(Pointing entries for screenshots and pages)

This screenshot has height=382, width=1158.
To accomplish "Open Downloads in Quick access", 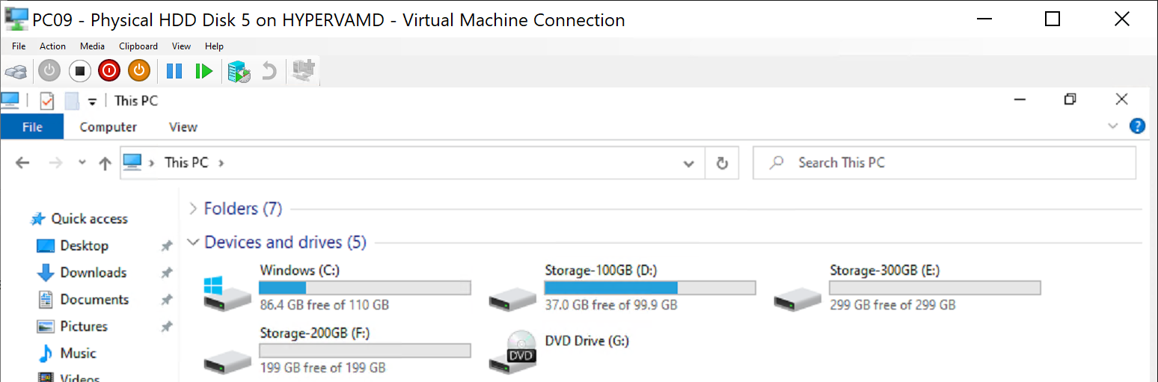I will (93, 273).
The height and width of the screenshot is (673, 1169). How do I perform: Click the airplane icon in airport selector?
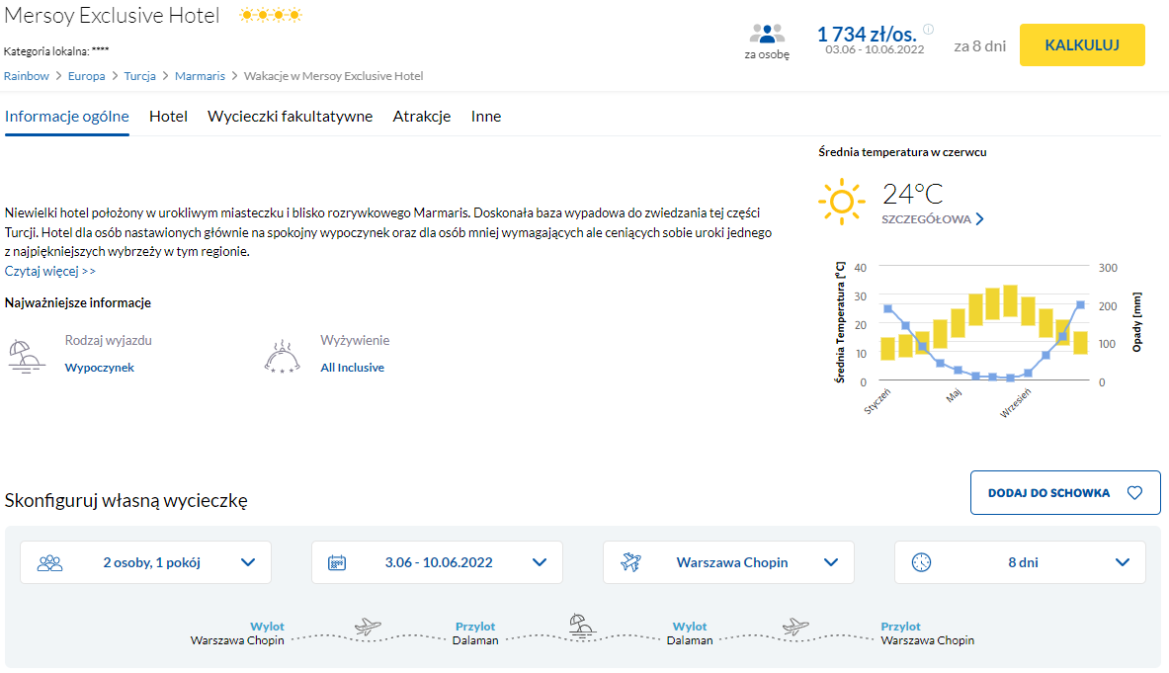(x=631, y=562)
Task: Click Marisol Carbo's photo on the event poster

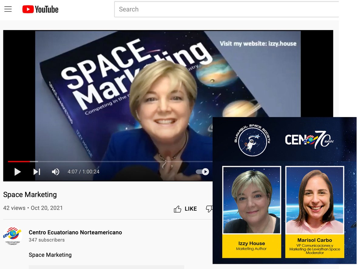Action: pos(314,199)
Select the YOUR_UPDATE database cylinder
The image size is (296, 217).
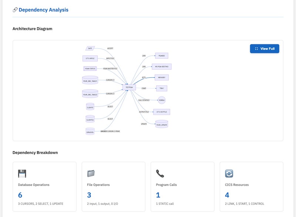tap(162, 123)
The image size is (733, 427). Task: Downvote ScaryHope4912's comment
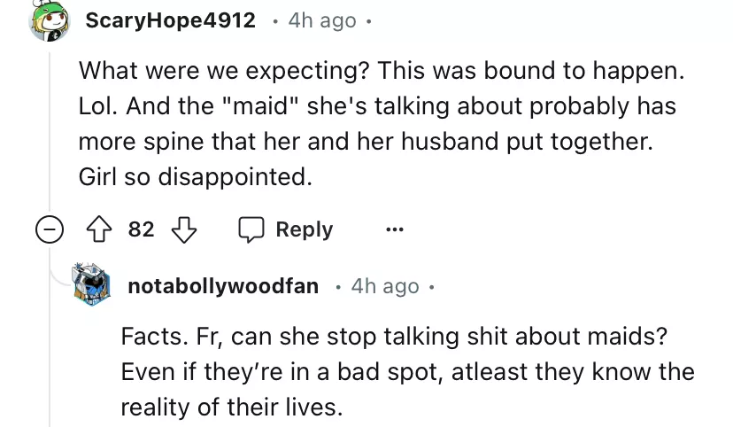(x=182, y=229)

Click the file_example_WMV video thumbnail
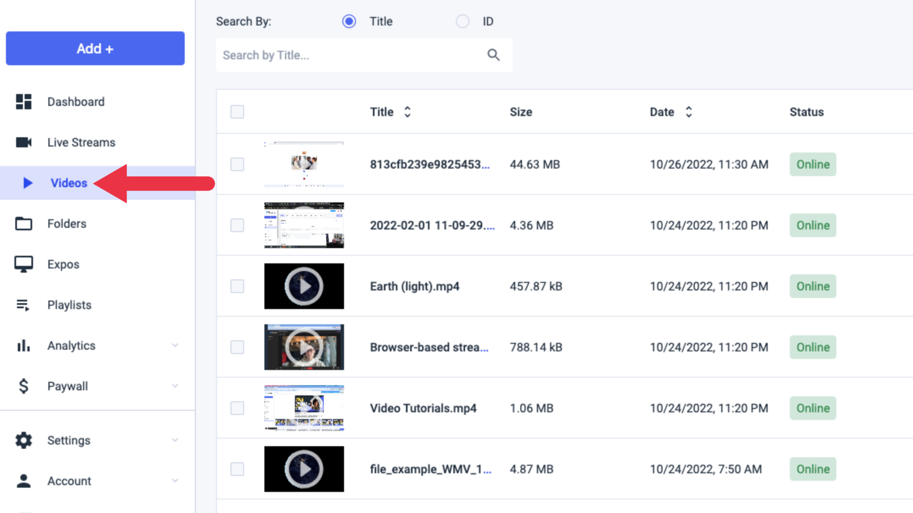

## Stated task
Copy the stretch of entries from the line containing "Select the YOUR_UPDATE database cylinder" through the end of the entries word for word, omitting the pictures.

## Result for this exercise
Select the YOUR_UPDATE database cylinder
The image size is (296, 217).
tap(162, 123)
The image size is (733, 427). Task: Downvote ScaryHope4912's comment
(x=182, y=229)

Click the file_example_WMV video thumbnail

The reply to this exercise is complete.